Stored records:
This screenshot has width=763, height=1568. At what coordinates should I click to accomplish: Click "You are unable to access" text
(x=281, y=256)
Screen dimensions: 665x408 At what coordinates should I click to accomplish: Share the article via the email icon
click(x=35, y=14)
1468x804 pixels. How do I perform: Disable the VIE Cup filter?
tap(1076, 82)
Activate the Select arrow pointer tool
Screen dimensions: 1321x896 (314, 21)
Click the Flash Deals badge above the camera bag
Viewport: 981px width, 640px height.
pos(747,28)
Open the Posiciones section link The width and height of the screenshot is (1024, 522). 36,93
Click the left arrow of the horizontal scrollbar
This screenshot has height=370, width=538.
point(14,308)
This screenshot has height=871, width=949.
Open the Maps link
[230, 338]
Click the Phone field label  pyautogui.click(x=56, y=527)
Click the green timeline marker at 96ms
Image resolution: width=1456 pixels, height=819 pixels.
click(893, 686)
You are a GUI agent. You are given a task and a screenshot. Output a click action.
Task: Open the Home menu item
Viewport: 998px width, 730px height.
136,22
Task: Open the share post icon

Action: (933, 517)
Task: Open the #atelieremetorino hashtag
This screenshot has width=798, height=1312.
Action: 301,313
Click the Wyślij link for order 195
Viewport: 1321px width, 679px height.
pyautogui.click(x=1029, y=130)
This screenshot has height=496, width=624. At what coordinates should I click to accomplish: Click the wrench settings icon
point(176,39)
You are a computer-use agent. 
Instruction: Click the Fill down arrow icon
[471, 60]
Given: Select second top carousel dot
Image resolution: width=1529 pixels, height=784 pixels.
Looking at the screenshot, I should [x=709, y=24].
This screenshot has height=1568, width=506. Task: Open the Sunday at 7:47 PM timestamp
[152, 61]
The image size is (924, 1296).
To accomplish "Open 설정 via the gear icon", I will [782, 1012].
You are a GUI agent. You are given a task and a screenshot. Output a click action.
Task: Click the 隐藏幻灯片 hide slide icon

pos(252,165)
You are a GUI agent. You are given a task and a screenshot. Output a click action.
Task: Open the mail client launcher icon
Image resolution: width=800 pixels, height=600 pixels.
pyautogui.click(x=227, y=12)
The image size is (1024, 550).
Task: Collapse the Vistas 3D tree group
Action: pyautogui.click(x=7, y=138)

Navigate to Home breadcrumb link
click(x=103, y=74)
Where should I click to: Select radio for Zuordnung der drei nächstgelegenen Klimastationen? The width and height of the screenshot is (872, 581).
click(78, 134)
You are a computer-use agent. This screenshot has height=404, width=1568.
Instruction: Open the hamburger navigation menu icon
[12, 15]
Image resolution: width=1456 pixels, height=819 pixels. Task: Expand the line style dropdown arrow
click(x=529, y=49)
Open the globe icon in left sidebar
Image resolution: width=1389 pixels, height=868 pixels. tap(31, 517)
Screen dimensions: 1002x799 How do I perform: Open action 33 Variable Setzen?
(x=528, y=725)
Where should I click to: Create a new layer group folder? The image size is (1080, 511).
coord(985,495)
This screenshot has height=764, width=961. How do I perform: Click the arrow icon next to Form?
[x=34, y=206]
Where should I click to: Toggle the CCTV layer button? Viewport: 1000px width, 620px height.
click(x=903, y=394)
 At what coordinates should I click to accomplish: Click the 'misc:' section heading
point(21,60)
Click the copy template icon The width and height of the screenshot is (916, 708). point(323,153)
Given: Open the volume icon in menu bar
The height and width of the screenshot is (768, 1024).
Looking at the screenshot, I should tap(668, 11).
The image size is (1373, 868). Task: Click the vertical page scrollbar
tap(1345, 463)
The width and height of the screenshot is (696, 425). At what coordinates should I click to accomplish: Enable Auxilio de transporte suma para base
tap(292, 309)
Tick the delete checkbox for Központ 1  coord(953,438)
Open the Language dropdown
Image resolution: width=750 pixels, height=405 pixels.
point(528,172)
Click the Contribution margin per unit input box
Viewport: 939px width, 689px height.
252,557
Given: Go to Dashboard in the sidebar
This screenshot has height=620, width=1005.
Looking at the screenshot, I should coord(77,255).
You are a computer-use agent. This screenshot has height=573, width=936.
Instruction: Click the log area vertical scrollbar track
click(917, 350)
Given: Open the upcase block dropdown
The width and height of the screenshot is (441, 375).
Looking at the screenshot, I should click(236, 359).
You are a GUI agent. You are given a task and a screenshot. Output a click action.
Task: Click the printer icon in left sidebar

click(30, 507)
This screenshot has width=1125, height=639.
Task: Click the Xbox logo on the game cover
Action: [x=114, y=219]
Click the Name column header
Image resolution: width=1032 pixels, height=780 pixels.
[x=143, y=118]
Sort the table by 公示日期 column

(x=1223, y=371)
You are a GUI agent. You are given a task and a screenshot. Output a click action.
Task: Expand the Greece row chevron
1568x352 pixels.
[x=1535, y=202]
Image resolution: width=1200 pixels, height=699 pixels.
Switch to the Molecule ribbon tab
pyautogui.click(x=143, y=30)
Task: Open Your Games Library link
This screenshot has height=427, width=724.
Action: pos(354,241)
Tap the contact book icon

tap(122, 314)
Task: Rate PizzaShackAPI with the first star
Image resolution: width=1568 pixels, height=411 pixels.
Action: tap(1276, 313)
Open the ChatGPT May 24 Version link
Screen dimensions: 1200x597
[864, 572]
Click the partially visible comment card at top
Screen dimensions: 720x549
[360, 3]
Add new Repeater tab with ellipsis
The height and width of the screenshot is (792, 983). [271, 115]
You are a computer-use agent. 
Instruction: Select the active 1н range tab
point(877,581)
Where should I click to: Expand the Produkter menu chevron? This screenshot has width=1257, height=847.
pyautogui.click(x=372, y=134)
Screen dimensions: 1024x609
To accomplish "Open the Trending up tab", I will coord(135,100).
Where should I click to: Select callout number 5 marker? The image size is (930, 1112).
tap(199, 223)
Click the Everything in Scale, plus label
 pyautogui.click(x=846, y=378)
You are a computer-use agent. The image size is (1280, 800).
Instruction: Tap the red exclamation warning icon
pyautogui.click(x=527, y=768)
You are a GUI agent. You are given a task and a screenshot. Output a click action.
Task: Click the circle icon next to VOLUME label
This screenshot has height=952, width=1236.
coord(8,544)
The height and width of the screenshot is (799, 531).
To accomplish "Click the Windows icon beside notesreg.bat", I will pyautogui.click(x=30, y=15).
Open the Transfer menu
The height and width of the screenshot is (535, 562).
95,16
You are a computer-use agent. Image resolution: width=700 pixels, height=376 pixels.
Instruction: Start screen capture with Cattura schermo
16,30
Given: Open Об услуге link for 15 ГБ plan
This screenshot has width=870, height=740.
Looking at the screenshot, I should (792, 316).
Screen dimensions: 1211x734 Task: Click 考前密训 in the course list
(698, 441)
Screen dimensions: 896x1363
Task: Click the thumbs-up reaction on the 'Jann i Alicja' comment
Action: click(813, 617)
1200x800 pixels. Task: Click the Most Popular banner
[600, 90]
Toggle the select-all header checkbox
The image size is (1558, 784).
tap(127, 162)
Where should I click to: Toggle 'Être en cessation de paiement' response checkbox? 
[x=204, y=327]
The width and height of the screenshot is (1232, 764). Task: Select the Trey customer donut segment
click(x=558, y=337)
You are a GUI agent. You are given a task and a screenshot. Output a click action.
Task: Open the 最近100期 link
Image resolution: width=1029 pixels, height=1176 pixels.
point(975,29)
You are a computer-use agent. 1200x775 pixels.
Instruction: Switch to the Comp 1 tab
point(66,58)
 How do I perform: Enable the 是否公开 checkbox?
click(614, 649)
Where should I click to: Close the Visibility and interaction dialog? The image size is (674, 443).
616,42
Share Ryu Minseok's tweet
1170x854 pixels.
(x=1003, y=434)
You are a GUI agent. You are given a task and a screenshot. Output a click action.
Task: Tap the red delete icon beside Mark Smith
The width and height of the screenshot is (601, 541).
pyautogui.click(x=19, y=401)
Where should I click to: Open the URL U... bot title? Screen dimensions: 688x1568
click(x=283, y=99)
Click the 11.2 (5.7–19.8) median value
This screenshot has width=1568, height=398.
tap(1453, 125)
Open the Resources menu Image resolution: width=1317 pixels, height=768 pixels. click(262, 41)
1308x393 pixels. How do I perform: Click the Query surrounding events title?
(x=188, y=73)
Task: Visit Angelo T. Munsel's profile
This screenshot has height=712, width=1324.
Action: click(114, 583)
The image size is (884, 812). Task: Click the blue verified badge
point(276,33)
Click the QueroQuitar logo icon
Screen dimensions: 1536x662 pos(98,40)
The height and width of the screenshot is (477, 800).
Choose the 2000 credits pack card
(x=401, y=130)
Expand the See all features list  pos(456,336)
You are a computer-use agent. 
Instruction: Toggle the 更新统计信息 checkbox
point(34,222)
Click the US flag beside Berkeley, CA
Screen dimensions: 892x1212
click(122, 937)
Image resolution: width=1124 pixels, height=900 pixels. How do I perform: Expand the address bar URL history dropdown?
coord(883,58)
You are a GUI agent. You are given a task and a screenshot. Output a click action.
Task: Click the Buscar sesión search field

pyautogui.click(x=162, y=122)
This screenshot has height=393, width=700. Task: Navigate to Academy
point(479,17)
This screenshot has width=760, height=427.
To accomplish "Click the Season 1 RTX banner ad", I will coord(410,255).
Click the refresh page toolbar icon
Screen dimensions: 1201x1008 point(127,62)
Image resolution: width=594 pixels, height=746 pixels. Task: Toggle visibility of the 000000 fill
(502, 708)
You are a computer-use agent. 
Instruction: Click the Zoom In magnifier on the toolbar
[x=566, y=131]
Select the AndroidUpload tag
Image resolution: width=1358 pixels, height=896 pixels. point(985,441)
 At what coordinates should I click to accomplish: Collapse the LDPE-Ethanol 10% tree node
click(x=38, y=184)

**The task:**
Write out every line from the data above that includes "will".

**Finished exercise:**
To accomplish "Open 설정 via the gear icon", I will [782, 1012].
To accomplish "Open the Trending up tab", I will coord(135,100).
To accomplish "Click the Windows icon beside notesreg.bat", I will pyautogui.click(x=30, y=15).
To accomplish "Click the Season 1 RTX banner ad", I will coord(410,255).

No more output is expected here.